If you somehow missed out on all the fun of the last financial crisis, don't worry: We're apparently slowly building up to another one.
The latest example is a New York Times analysis that suggests the Standard & Poor's credit-rating agency has loosened its standards for rating Wall Street's mortgage-backed securities, a practice that has miraculously helped S&P get even more business rating Wall Street's mortgage-backed securities!

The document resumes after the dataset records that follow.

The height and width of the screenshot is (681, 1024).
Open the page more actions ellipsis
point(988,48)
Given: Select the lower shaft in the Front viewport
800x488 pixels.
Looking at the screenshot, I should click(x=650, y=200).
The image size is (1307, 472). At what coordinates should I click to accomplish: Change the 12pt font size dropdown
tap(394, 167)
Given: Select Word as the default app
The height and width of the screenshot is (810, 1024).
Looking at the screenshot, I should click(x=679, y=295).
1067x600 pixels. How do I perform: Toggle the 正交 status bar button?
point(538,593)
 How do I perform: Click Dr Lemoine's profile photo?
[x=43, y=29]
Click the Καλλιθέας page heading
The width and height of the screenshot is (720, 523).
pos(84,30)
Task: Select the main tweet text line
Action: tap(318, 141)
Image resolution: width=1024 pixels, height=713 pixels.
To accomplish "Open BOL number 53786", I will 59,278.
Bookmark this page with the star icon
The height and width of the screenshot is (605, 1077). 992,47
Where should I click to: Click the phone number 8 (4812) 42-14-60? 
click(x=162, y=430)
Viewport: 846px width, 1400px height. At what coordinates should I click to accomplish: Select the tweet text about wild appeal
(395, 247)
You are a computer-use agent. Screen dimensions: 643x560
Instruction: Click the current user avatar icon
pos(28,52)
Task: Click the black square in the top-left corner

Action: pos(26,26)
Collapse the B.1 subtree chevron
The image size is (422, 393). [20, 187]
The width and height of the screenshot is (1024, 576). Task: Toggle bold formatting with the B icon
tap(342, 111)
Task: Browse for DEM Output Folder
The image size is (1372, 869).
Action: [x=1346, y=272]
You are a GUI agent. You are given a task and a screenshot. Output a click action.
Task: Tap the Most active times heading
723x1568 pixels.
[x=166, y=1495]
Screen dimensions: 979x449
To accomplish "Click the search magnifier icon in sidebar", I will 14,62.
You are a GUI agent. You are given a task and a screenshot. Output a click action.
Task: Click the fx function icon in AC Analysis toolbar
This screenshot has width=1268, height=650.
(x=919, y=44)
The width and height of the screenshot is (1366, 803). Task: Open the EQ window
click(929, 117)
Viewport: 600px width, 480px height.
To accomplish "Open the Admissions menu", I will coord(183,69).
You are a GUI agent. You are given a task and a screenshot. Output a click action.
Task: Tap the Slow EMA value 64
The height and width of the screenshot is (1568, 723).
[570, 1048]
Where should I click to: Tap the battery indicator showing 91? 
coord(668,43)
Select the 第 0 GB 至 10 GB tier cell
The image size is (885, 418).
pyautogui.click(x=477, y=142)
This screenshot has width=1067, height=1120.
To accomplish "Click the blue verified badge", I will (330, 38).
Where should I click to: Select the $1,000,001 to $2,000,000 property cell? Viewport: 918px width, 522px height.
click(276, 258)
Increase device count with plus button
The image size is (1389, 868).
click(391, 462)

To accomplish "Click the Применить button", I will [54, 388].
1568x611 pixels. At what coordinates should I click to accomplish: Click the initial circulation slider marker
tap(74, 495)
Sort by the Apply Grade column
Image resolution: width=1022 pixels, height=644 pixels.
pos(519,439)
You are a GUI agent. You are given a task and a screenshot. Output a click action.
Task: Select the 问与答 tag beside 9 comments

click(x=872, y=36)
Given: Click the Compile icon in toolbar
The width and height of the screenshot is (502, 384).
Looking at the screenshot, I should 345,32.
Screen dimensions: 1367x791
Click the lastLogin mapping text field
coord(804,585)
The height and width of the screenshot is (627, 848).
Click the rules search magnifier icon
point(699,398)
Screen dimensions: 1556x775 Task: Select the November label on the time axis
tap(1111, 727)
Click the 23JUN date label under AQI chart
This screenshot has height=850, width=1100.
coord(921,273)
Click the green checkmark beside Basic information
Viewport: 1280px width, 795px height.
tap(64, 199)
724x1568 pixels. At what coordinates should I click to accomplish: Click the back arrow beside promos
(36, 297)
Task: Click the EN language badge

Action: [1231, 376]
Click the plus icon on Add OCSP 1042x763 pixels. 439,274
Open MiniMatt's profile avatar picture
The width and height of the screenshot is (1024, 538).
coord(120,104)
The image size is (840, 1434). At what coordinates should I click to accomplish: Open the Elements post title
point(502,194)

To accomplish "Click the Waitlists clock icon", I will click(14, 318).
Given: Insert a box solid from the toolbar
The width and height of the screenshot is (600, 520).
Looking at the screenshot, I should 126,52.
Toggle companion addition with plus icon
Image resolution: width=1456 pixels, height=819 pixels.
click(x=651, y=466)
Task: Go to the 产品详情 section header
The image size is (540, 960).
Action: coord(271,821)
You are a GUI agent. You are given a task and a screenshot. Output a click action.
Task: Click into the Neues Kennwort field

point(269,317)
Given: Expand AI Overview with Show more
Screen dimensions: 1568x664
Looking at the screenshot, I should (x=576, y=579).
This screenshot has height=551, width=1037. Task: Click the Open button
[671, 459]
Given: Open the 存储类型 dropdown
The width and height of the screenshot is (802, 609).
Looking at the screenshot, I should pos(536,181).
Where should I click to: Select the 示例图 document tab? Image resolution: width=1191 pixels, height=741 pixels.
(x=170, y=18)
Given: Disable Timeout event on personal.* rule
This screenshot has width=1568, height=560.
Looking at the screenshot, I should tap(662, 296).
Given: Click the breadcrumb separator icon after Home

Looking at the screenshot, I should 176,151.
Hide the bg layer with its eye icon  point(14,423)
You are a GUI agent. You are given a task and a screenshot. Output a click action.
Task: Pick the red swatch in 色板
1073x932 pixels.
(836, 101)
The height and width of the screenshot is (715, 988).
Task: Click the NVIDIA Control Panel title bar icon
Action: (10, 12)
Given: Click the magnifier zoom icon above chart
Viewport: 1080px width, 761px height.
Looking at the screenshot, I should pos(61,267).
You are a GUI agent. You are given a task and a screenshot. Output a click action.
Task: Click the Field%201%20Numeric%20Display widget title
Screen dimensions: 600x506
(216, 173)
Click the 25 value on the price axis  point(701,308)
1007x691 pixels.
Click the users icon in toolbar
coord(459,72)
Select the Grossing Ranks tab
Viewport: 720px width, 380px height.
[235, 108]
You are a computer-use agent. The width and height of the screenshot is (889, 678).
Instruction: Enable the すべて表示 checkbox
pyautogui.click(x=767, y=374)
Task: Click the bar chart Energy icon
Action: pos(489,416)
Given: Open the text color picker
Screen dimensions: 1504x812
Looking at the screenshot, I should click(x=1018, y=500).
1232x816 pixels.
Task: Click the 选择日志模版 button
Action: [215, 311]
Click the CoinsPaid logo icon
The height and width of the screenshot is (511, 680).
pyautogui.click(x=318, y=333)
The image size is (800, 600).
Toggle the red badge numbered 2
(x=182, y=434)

According to the NYT, S&P has consistently given higher ratings on new mortgage bonds than its rivals, Moody's and Fitch, ever since the rating agency made some hard-to-understand adjustments to its criteria last September. Probably not coincidentally, banks have suddenly been far more eager to get S&P to rate mortgage bonds since last September, too, according to the NYT. Before the criteria change, S&P had been struggling to win business.
S&P called the NYT's analysis, which was done for the paper by a research firm called Commercial Mortgage Alert, "flawed." And it is notable that, according to a chart provided in the NYT story, Moody's actually has had tougher ratings standards than S&P in recent years, and yet has rated more bonds. This suggests there could be something else at work here beyond just "easy ratings equals more business."
S&P's analysis of mortgage-backed securities ahead of the crisis was seriously flawed, too, though the rating agency was not alone. Moody's and Fitch played the game, too: All of them over-rated mortgage bonds in order to win the banks' favor. Then those mortgage bonds went kablooey, catching everybody by surprise and nearly destroying the financial system.
This was possible because of the hopelessly perverse incentives in the credit-rating industry: The banks pay the rating agencies to rate the bonds they build. The banks are trying to sell those bonds to customers, let's call them "muppets," so they want the highest ratings possible, to help convince the muppets they're safe to buy. In order to get that sweet Wall Street cash, rating agencies before the crisis obliged by holding their noses and slapping AAA ratings on whatever hunks of collateralized junk Wall Street shoved in front of them, barely even trying to understand or convey the risks of those securities.
Amazingly, despite the crisis that ensued, the incentives for the rating agencies have not changed: They still get paid by Wall Street to rate bonds. The trouble is that nobody can figure out an alternative system. Neither investors nor the U.S. government are all that eager put up the cash for ratings. Instead, they're trying to rely less on ratings as a measure of risk.
Since the crisis, the agencies have at least seemed to be aware that they are maybe the only institutions more widely despised than the banks, and they have been just a little more careful about their ratings. It maybe helped a bit that the U.S. government sued S&P over its ratings ahead of the crisis -- a warning to the other agencies not to step out of line.
S&P has cleverly used the "hey, everybody knew we were full of shit" defense in that lawsuit, claiming that its many promises of objective, thoughtful analysis were mere "puffery," like just one big ad for herbal Viagra.
And the agency is right about that: We should all realize by now that these ratings can't be fully trusted.
But investors tend to forget that sort of stuff when there are fistfuls of money to be made in a credit bubble. We're nowhere near the levels of credit mania we saw in, say, 2007. But there are signs it's slowly making a comeback, including ever-shakier leveraged loan standards, easy money for private equity and, now, the first hints of a return to gaming the credit-rating system.